GIVEN REQUEST —
Reproduce the blog post on freezer meals below in full, word for word.

READING TEXT —
Favorite freezer meals?

We’re down to 65 days until my estimated due date. That means I could be having this baby anywhere from 6 to 11 weeks from now. Since I hope it’s more like 7 or 8 weeks, I’m starting to think about how we can make our lives a little easier in those first couple weeks with a baby.

Several of you have suggested that we cook some meals that can be frozen and easily reheated when we’re too busy or tired to cook. I think this is a fantastic idea, especially since my husband is the main cook in our house. The baby will likely be coming while Tony is swamped with grading and final exams at the very end of the semester. Because he’s a college instructor, he won’t be able to take time off right away when the baby is born. He’ll have three weeks off for winter break, but that won’t begin until December 20.

If this baby comes a little early or right on time like I hope he will, Tony will have a very busy couple of weeks before his break. Between work and our new baby, cooking is likely to fall at the bottom of his list. So I’d like to make things easier on both of us by planning ahead.

Unfortunately, we have very little experience with freezer cooking. Rather than cooking complete meals, I’d prefer to prep meals ahead, freeze the components, and turn them into fresh meals later so it doesn’t feel like we’re eating leftovers. Here are some of the ideas we’ve come up with so far:

  • An enormous batch of homemade pasta sauce. We’ll buy various types of pasta, freeze the sauce in one-meal portions, and then reheat a batch of sauce and boil some pasta for a meal.
  • Lasagna frozen into individual portion sizes.
  • Quesadilla filling that can be reheated and made into fresh quesadillas.

This list is sorta short, so I need your help. What are your favorite freezer meal recipes? Can you point me toward any good freezer cooking resources? Send me your recipes and links, and I’ll be forever in your debt!

Photo by juliehicks

16 thoughts on “Favorite freezer meals?

Element and text position data
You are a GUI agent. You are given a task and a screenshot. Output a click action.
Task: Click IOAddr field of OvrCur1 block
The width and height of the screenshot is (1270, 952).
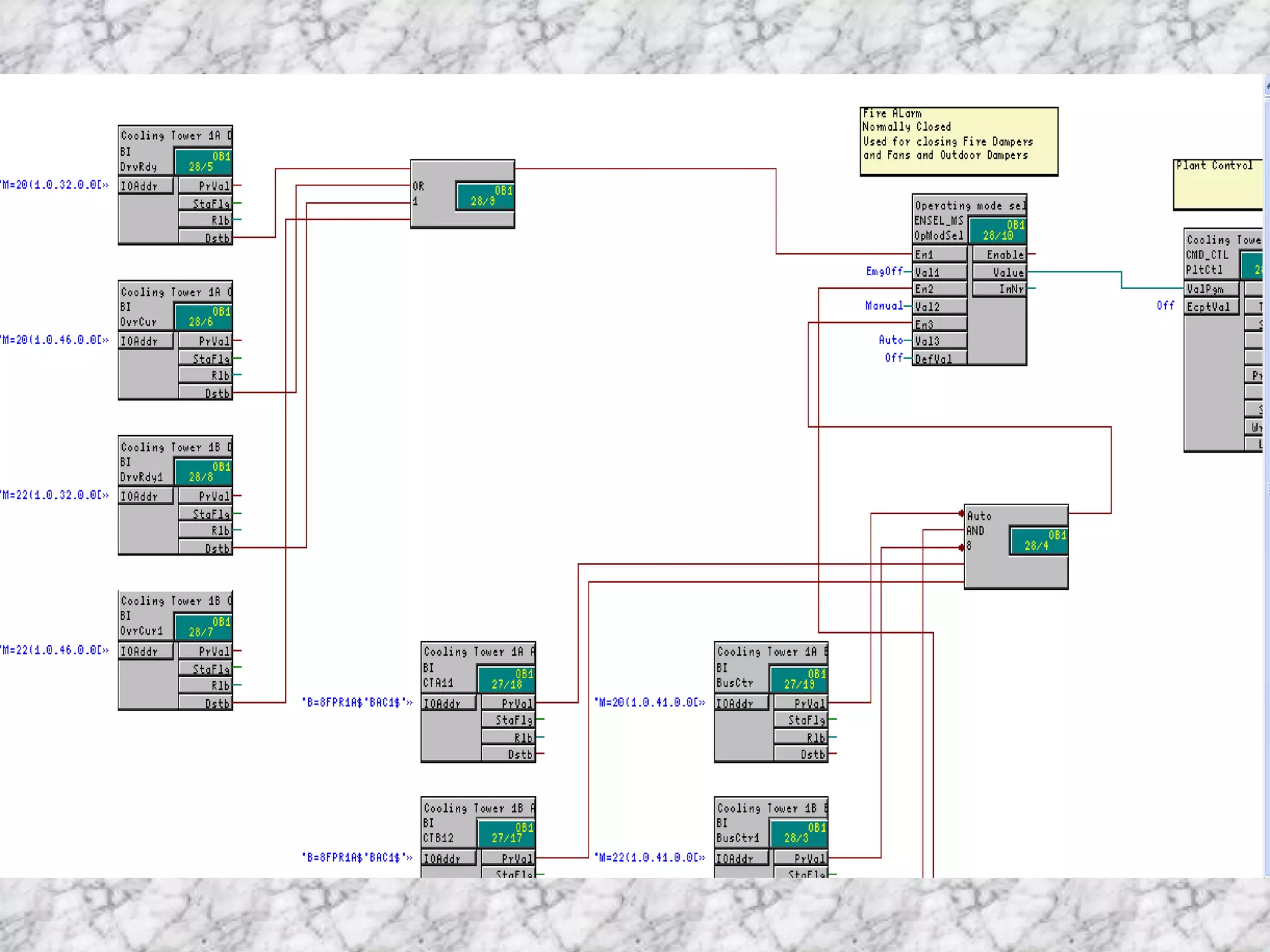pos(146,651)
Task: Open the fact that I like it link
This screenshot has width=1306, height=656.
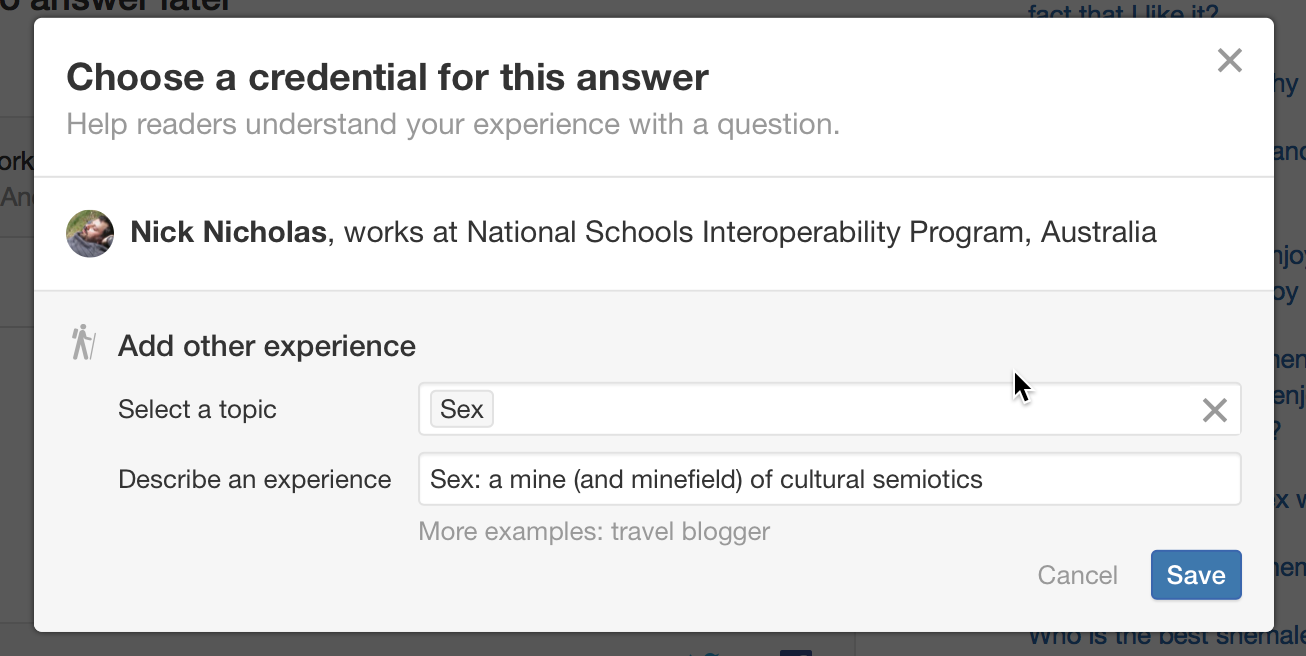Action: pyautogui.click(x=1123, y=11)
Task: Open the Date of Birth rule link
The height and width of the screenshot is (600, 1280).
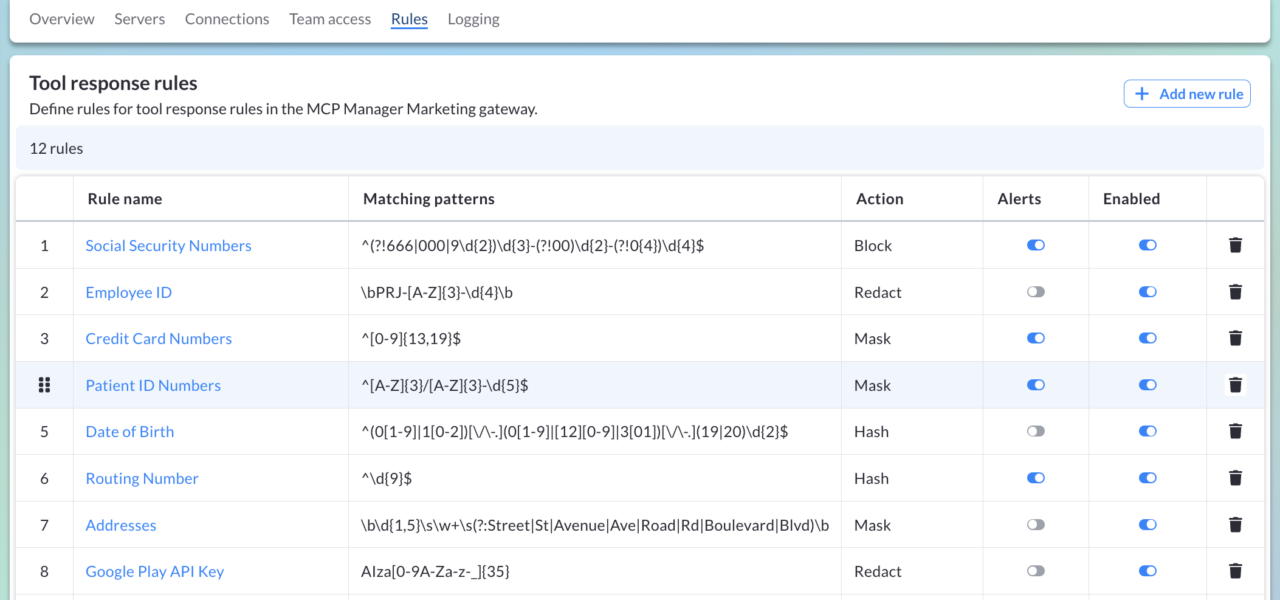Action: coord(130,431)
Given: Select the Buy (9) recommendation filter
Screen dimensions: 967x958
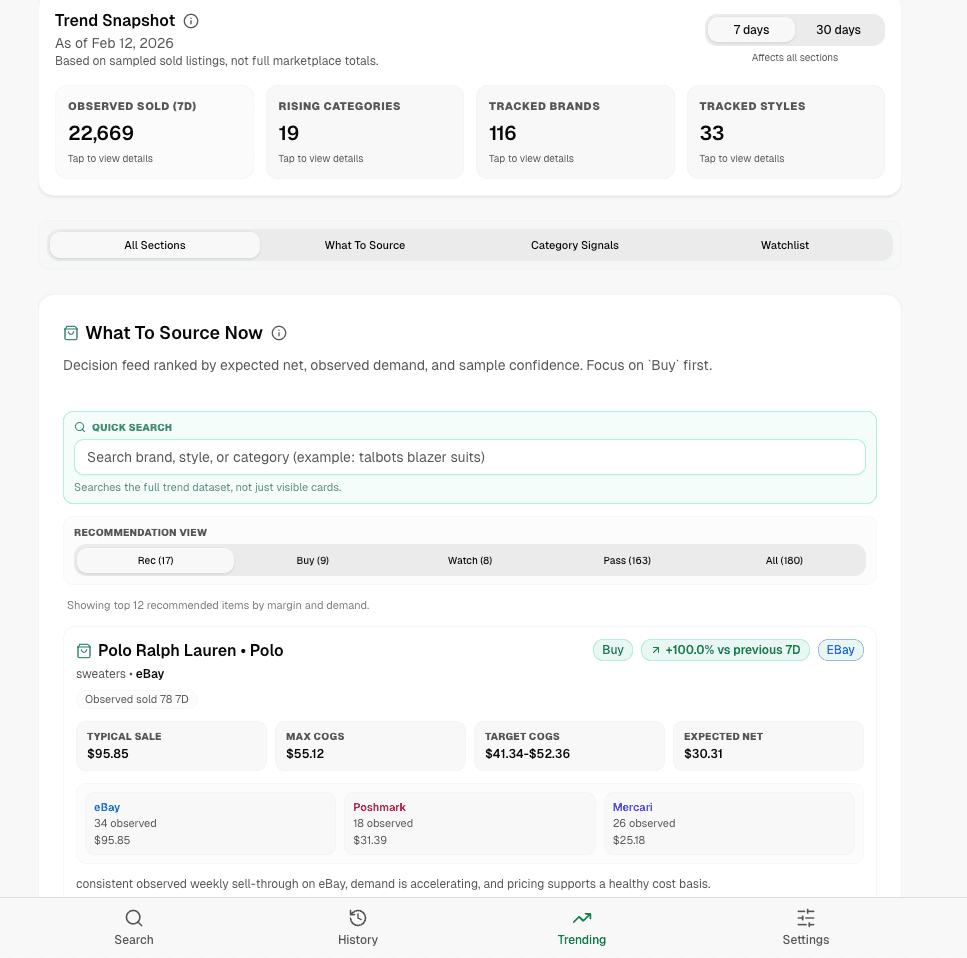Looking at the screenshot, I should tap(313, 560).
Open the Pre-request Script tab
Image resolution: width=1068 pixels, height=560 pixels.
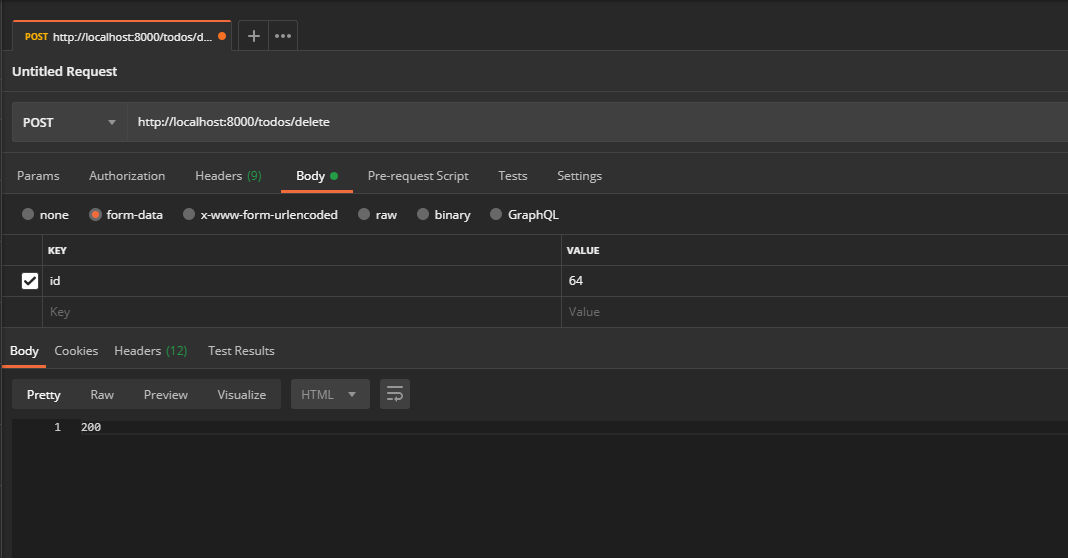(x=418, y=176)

EXERCISE OUTPUT —
Favorite freezer meals?

We’re down to 65 days until my estimated due date. That means I could be having this baby anywhere from 6 to 11 weeks from now. Since I hope it’s more like 7 or 8 weeks, I’m starting to think about how we can make our lives a little easier in those first couple weeks with a baby.

Several of you have suggested that we cook some meals that can be frozen and easily reheated when we’re too busy or tired to cook. I think this is a fantastic idea, especially since my husband is the main cook in our house. The baby will likely be coming while Tony is swamped with grading and final exams at the very end of the semester. Because he’s a college instructor, he won’t be able to take time off right away when the baby is born. He’ll have three weeks off for winter break, but that won’t begin until December 20.

If this baby comes a little early or right on time like I hope he will, Tony will have a very busy couple of weeks before his break. Between work and our new baby, cooking is likely to fall at the bottom of his list. So I’d like to make things easier on both of us by planning ahead.

Unfortunately, we have very little experience with freezer cooking. Rather than cooking complete meals, I’d prefer to prep meals ahead, freeze the components, and turn them into fresh meals later so it doesn’t feel like we’re eating leftovers. Here are some of the ideas we’ve come up with so far:

  • An enormous batch of homemade pasta sauce. We’ll buy various types of pasta, freeze the sauce in one-meal portions, and then reheat a batch of sauce and boil some pasta for a meal.
  • Lasagna frozen into individual portion sizes.
  • Quesadilla filling that can be reheated and made into fresh quesadillas.

This list is sorta short, so I need your help. What are your favorite freezer meal recipes? Can you point me toward any good freezer cooking resources? Send me your recipes and links, and I’ll be forever in your debt!

Photo by juliehicks

16 thoughts on “Favorite freezer meals?